U.S. judge says NSA phone surveillance is lawful

NEW YORK,  (Reuters) – A federal judge ruled that a National Security Agency program that collects records of millions of Americans’ phone calls is lawful, calling it a “counter-punch” to terrorism that does not violate Americans’ privacy rights.

Friday’s decision by U.S. District Judge William Pauley in Manhattan diverged from a ruling by another judge this month that questioned the program’s constitutionality, raising the prospect that the Supreme Court will need to resolve the issue.

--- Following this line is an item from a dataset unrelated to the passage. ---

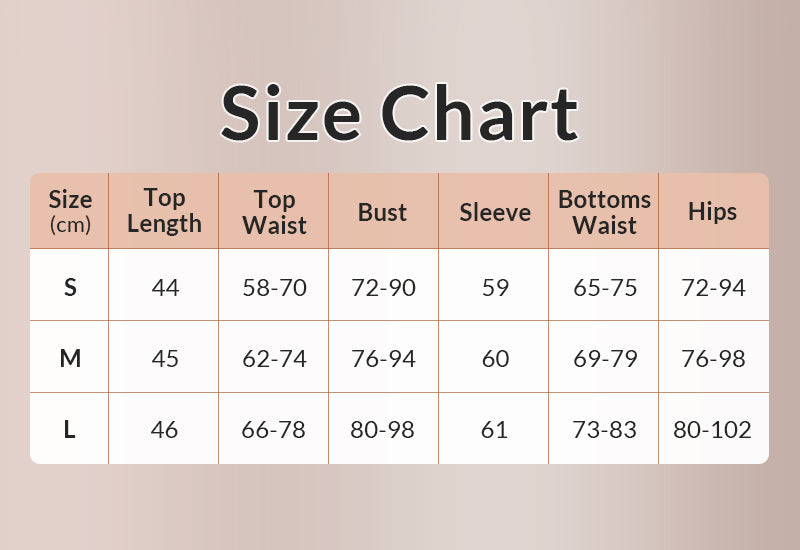Select the 80-102 hips cell
The image size is (800, 550).
pyautogui.click(x=712, y=430)
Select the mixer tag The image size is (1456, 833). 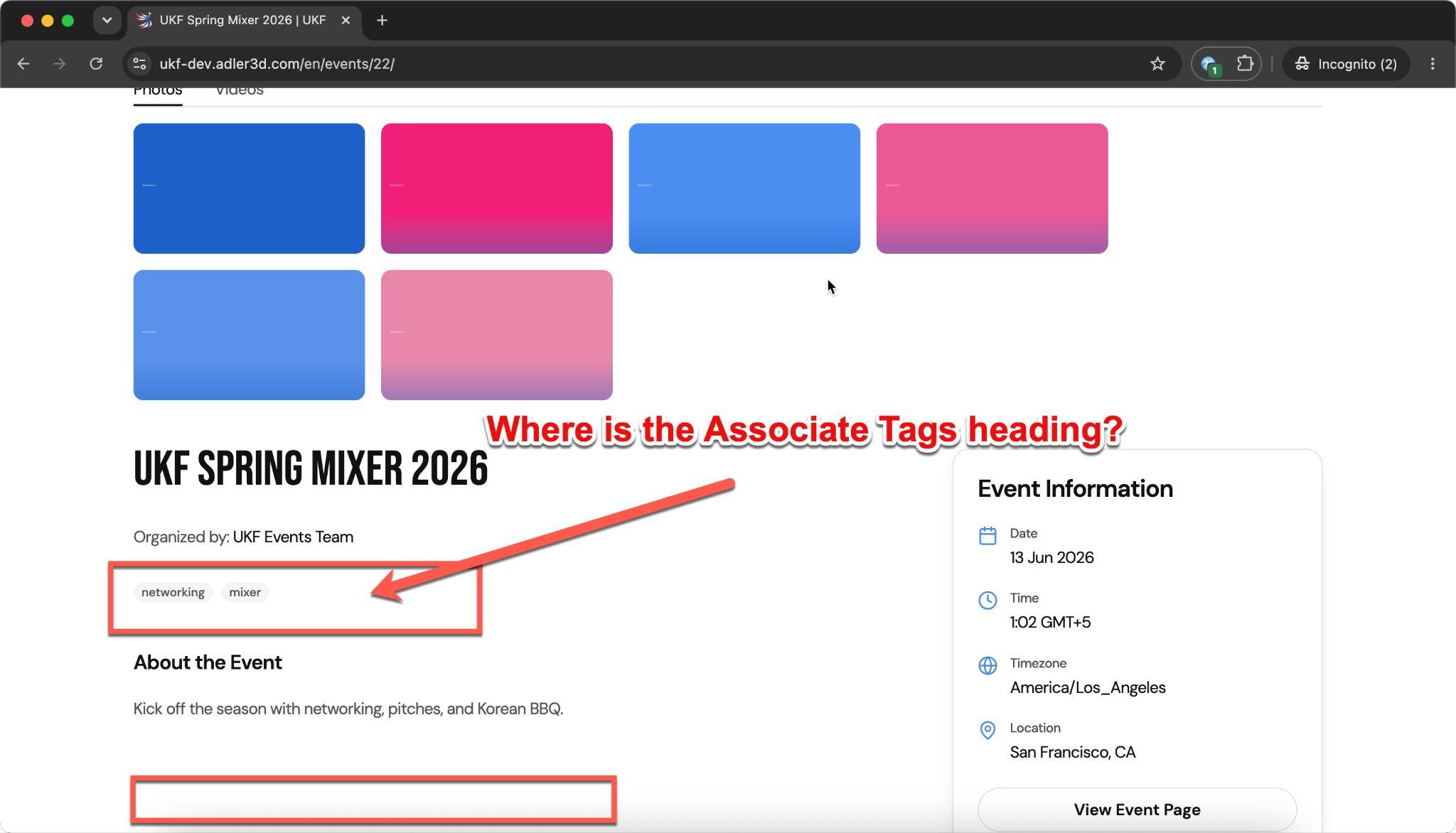tap(245, 592)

In a 54-page decision, Pauley dismissed an American Civil Liberties Union lawsuit contending that the NSA collection of “bulk telephony metadata” violated the bar against warrantless searches under the Fourth Amendment of the U.S. Constitution.

The judge also referred often to the Sept. 11, 2001 attacks, in which nearly 3,000 people died, and said broad counter-terrorism programs such as the NSA’s could help avoid a “horrific” repeat of those events.

“This blunt tool only works because it collects everything,” Pauley wrote. “Technology allowed al Qaeda to operate decentralized and plot international terrorist attacks remotely. The bulk telephony metadata collection program represents the government’s counter-punch.”

The program’s existence was first disclosed by former NSA contractor Edward Snowden, who is now in Russia under temporary asylum. His leaks have sparked a debate over how much leeway to give the government in protecting Americans from terrorism.